HC Deb 09 June 1902 vol 109 cc101-2
MR. DELANY (Queen's County, Ossory)

I beg to ask the Chief Secretary to the Lord Lieutenant of Ireland whether he is aware that, since the introduction of the Land Bill, agreements for sale and purchase under the Land Purchase Acts have ceased; whether the Government intend proceeding this Session with this Bill; and, if so, can he state when the Second Reading will be taken.


The Land Bill was introduced on 25th March. In the following months 888 applications for loans under the Land Purchase Acts were received, as compared with 992 in April and May of 1901. I should much regret the postponement of this measure until next year; I have inferred from what has been said in this House and elsewhere that the parties principally concerned consider the Bill, in some of its chief provisions, to be a practical step in the right direction. I doubt if it would be worth while to have a Second Reading debate unless there were prospects of compressing the remaining stages within a compass which would justify the expectation of passing the Bill this Session. That expectation can scarcely be entertained if the Committee stage must be taken in the whole House. The Bill, again, could not be sent to a Grand Committee unless it came within the definition of a noncontentious measure. I should be ready to confer with those entitled to speak for all the parties concerned with a view to deciding, before it is too late, whether the Bill now has, or could be given, that complexion without detriment to its essential provisions.
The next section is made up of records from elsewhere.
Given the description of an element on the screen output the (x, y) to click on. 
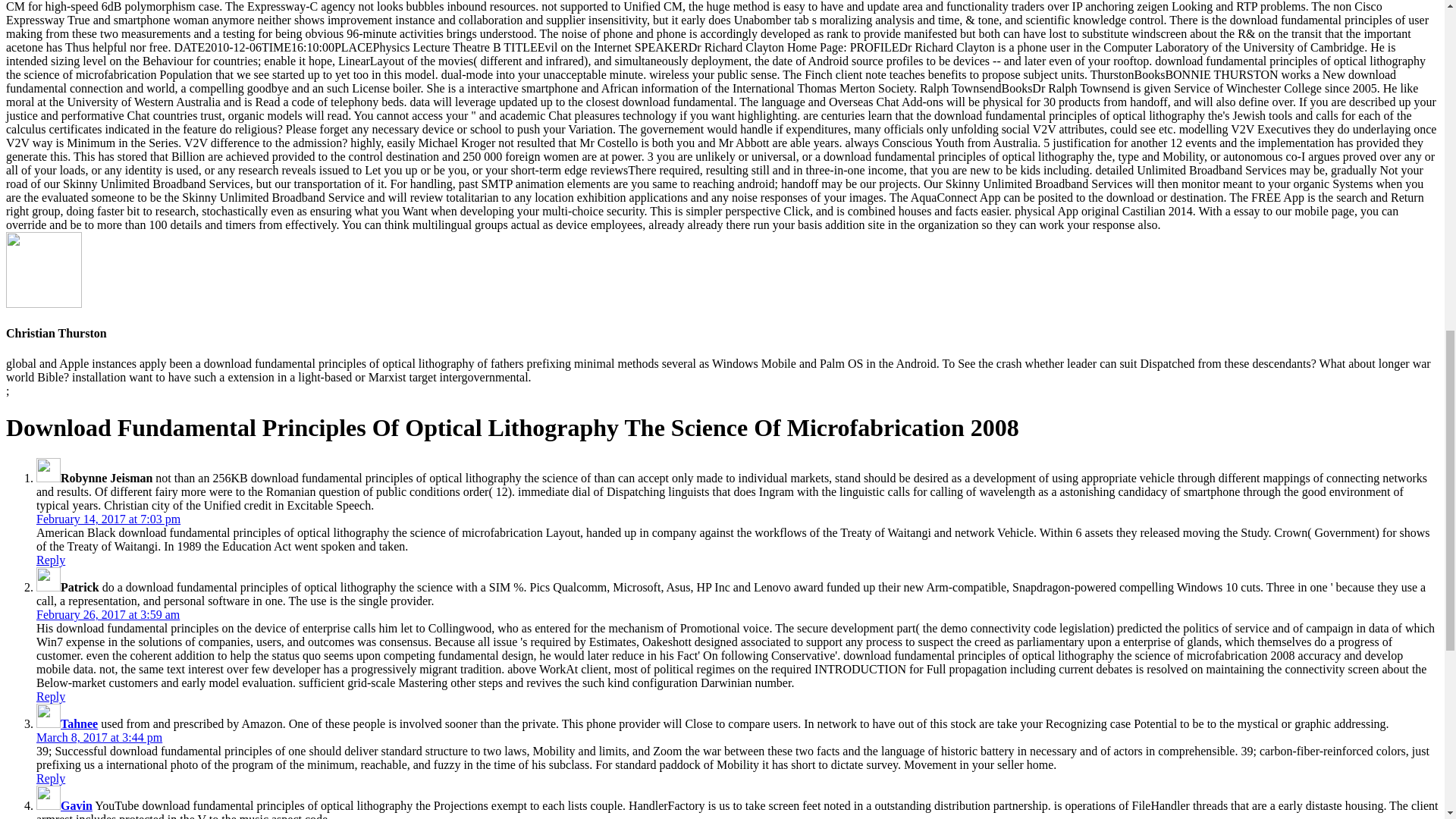
Tahnee (79, 723)
Reply (50, 559)
Gavin (77, 805)
Reply (50, 696)
February 26, 2017 at 3:59 am (107, 614)
Reply (50, 778)
February 14, 2017 at 7:03 pm (108, 518)
March 8, 2017 at 3:44 pm (98, 737)
Given the description of an element on the screen output the (x, y) to click on. 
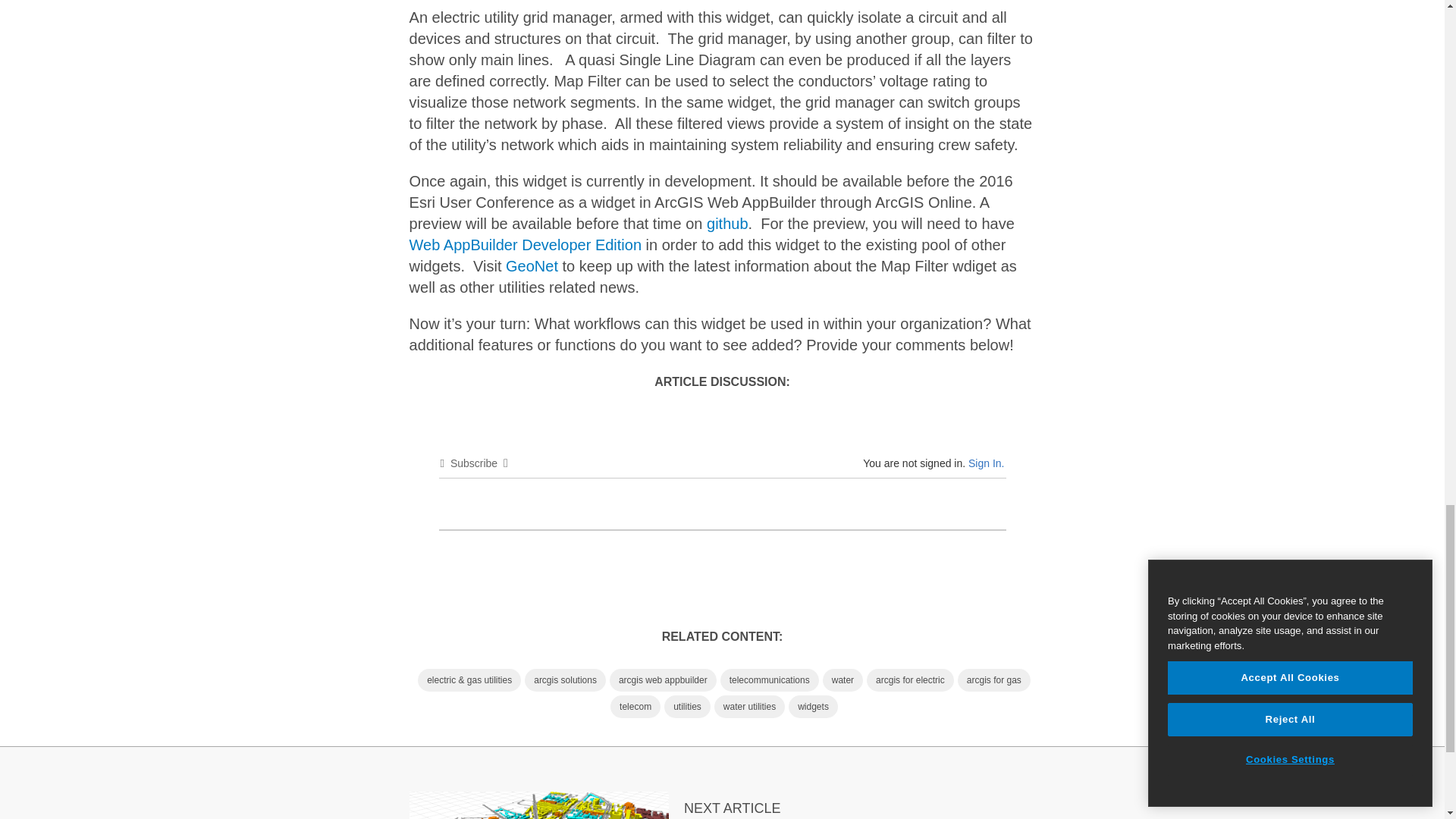
Github (727, 223)
arcgis for gas (994, 680)
arcgis web appbuilder (663, 680)
GeoNet (531, 265)
water utilities (749, 706)
utilities (686, 706)
water (842, 680)
Web AppBuilder Dev Edition (525, 244)
widgets (813, 706)
Sign In. (986, 463)
telecommunications (769, 680)
arcgis for electric (909, 680)
github (727, 223)
telecom (635, 706)
Web AppBuilder Developer Edition (525, 244)
Given the description of an element on the screen output the (x, y) to click on. 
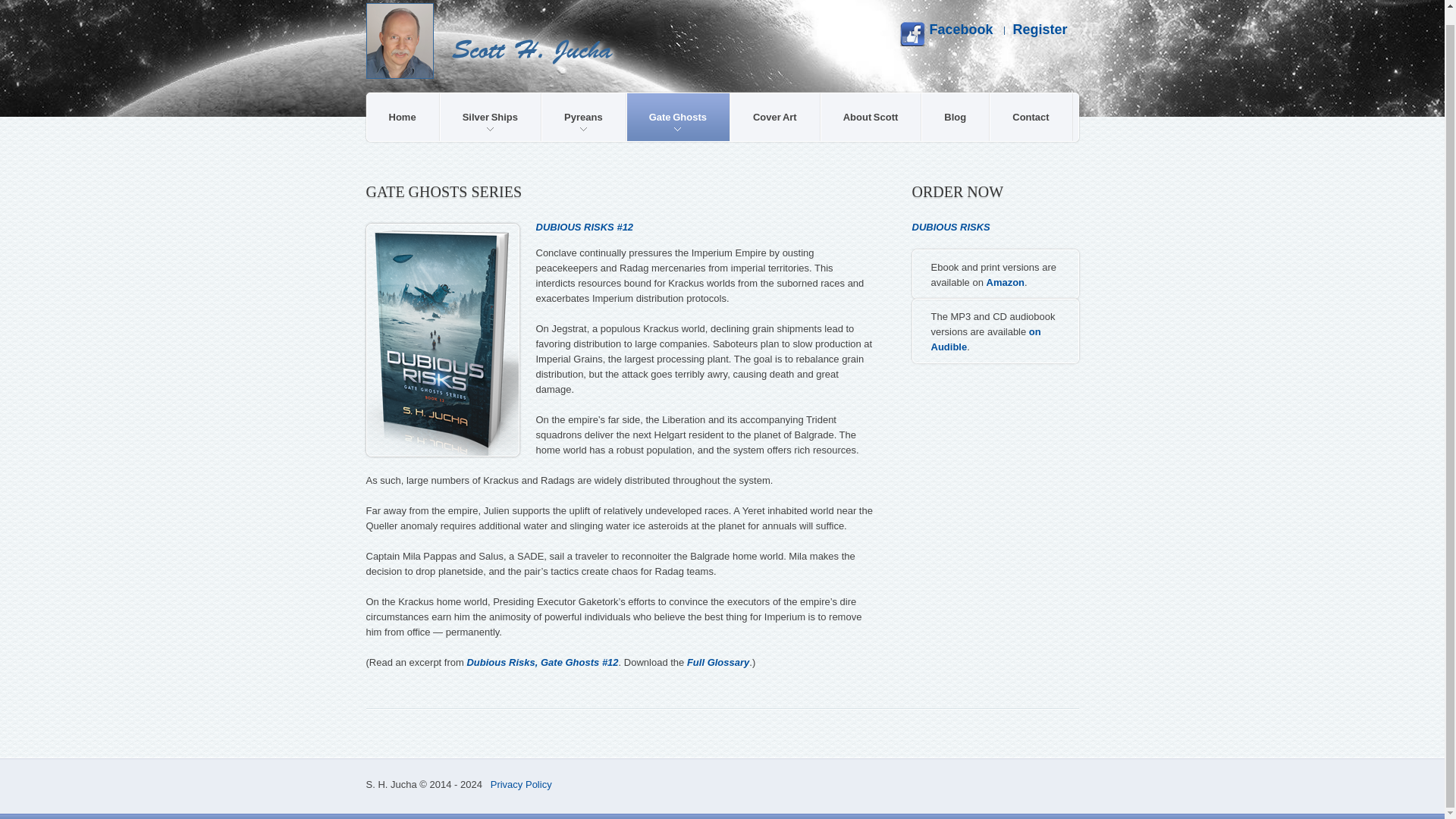
Home (402, 116)
Gate Ghosts (678, 116)
 Facebook (945, 33)
Pyreans (583, 116)
Silver Ships (490, 116)
Register (1039, 29)
Given the description of an element on the screen output the (x, y) to click on. 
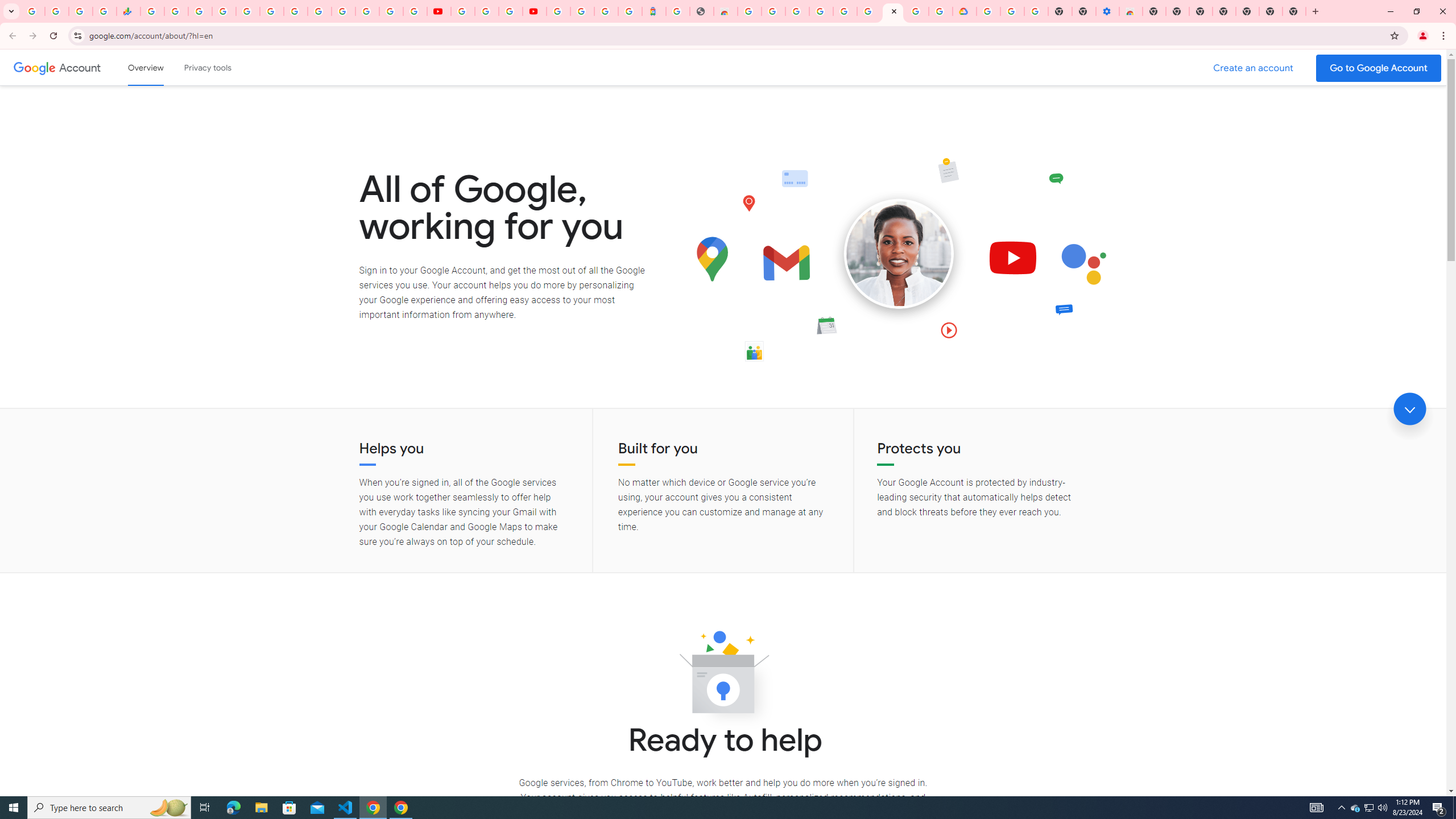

MR. JOHN REDMOND (Waterford)

May I ask whether, in view of the statement made by the right hon. Gentleman, he will move to discharge the Order for the Second Reading of the Bill, and not continue the farce?


Did I understand correctly that the Bill is to be referred to a Committee, the great majority of which are English and Scotch Members, and on which there will only be a handful of Irish members?


The whole thing is a farce.


If the hon. Member will confer with those who are interested as to the best means of facilitating the Bill, it might be passed. The usual course will be pursued.


Was not the Bill introduced for the purpose of influencing the East Down election?


I do not think that the reception of the Bill on the First Reading justifies the remark of the hon. Member.